On retrouve les représentations de la tour Babel à travers les âges, les rêves de bibliothèque infinie, mais aussi les images de leur destruction, comme dans La Tour de Schuiten et Peeters. C’est une belle réécriture de mythe de Babel. C’est une réflexion sur la puissance de l’imaginaire et de l’effort humains comme sur leur fragilité et un parcours de superbes paysages naturels et architecturés.

 

 

Folklords

Folklords
Matt Kindt, Matt Smith, Chris O’Halloran
Delcourt, 2021

Personnages en quête de temps

 

Par Anne-Marie Mercier

Si la couverture peut faire penser à une énième histoire de voyage dans le temps, avec la représentation d’un jeune homme en costume de notre temps dans un décor médiéval, le contenu est tout autre. Ansel vit en fait dans cette époque moyenâgeuse et le costume qu’il porte est de sa fabrication, comme d’autres objets qu’il a vu en rêve (comme son sac à dos, un briquet, etc.). Il est à l’âge où chaque adolescent doit choisir une quête et la présenter lors d’une cérémonie. Ansel a choisi d’aller chercher les « maitres peuples » (traduction de folklords qui gomme le sens pluriel et le rapport au folklore) ; mais cette quête est interdite par la secte des bibliothécaires, sorte de police de la pensée très inquiétante et armée : Ansel et ses amis vont au-devant de bien des dangers.

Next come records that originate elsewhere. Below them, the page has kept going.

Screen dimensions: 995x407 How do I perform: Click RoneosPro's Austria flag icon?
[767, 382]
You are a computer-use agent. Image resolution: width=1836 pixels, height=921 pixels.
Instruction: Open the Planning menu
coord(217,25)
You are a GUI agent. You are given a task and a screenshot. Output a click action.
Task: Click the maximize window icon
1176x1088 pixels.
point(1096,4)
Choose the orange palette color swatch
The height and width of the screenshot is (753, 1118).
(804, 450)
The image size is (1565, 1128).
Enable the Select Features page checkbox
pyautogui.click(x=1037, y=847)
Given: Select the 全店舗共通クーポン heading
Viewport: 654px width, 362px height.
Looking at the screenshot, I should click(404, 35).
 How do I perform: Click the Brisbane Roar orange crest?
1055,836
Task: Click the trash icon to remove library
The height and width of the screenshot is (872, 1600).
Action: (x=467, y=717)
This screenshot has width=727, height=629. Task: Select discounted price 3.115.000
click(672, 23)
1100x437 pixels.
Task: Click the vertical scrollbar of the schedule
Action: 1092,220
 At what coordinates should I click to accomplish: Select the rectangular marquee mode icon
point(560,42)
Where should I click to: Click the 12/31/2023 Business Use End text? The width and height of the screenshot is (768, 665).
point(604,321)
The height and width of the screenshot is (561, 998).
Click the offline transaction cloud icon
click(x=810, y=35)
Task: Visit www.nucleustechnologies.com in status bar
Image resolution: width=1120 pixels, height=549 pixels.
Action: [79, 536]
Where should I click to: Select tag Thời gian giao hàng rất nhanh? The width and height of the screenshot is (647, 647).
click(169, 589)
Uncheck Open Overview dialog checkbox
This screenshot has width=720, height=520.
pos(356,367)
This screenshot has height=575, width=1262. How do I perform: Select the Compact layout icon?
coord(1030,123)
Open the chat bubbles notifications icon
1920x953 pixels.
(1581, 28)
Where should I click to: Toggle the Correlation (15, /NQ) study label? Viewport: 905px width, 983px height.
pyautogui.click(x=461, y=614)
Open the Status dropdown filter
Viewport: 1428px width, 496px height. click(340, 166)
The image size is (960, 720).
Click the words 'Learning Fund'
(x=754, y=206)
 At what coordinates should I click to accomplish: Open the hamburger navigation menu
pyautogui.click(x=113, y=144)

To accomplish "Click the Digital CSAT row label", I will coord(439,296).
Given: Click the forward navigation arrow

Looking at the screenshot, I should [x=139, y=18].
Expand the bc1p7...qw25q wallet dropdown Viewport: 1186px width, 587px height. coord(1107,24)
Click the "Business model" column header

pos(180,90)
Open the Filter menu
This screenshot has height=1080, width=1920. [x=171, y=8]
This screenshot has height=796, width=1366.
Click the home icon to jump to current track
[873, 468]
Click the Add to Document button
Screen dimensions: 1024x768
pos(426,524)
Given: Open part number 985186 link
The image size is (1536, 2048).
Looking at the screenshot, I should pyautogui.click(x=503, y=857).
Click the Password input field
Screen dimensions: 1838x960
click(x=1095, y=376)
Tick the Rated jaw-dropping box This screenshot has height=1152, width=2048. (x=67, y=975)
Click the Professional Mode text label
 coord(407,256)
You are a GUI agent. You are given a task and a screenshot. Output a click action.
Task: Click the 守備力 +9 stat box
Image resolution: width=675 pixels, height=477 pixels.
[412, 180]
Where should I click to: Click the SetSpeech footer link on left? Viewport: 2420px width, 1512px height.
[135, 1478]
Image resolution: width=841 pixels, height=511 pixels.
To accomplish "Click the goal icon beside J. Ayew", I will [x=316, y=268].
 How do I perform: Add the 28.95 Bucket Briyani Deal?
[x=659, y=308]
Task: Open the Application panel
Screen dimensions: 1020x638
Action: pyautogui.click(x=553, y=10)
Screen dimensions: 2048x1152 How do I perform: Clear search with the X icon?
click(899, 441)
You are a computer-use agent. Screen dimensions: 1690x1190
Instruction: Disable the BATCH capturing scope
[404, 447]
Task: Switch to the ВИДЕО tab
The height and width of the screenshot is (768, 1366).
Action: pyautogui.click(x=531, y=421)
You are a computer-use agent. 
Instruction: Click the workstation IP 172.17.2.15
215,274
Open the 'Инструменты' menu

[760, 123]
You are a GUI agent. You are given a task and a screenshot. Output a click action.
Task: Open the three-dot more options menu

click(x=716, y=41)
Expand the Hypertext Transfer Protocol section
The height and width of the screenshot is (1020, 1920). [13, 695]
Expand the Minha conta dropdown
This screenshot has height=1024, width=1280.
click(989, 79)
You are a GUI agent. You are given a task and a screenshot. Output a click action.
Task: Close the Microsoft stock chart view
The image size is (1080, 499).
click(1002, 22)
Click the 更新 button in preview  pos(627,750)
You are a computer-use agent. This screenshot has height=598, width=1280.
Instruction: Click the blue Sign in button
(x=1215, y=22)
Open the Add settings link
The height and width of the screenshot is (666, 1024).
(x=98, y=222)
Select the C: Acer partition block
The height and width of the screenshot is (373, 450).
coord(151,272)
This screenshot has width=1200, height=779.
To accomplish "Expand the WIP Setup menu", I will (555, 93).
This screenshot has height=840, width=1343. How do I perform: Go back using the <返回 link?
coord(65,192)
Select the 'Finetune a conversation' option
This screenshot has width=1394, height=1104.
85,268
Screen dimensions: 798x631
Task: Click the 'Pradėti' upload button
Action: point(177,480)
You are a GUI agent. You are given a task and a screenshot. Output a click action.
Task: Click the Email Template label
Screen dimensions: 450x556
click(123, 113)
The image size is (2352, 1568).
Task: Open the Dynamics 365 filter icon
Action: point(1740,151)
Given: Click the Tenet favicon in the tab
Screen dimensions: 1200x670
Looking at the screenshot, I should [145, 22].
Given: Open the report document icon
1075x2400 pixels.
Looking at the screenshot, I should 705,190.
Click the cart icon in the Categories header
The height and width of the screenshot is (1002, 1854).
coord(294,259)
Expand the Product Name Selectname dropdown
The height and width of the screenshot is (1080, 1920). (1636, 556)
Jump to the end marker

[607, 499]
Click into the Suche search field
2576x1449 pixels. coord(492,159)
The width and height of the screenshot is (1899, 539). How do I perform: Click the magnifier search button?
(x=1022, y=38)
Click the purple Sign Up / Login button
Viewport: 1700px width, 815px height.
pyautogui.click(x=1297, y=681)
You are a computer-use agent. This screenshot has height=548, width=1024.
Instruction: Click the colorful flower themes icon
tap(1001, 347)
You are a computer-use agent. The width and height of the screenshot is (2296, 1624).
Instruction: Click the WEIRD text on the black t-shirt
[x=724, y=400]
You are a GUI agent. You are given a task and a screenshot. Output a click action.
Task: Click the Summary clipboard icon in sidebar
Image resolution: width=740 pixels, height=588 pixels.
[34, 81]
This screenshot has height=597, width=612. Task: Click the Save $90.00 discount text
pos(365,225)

Leurs aventures sont multiples, les pièges, redoutables, le suspens garanti. Le récit est parfaitement rythmé, les couleurs sombres à souhait, les cases déstructurées, comme l’univers de cette bande dessinée : elle mêle les temps (différentes époques se télescopent), les contes (on retrouve celui d’Hansel et Gretel, celui du Roi grenouille, de La Belle et la Bête…) la fantasy (avec un elfe appelé Archer, un troll amateur de tourte, une femme appelée laide qui cherche à se métamorphoser avec un baiser d’amour, et d’autres monstres divers). Mais au-delà de cet imaginaire, c’est le début – il y a déjà plusieurs tomes publiés en anglais – d’une réflexion sur la quête d’identité de jeunes gens qui ne se sentent pas adaptés à leur temps ni acceptés pour ce qu’ils sont, et une réflexion sur les pouvoirs de la fiction, avec une rencontre et un duel entre un écrivain et ses personnages.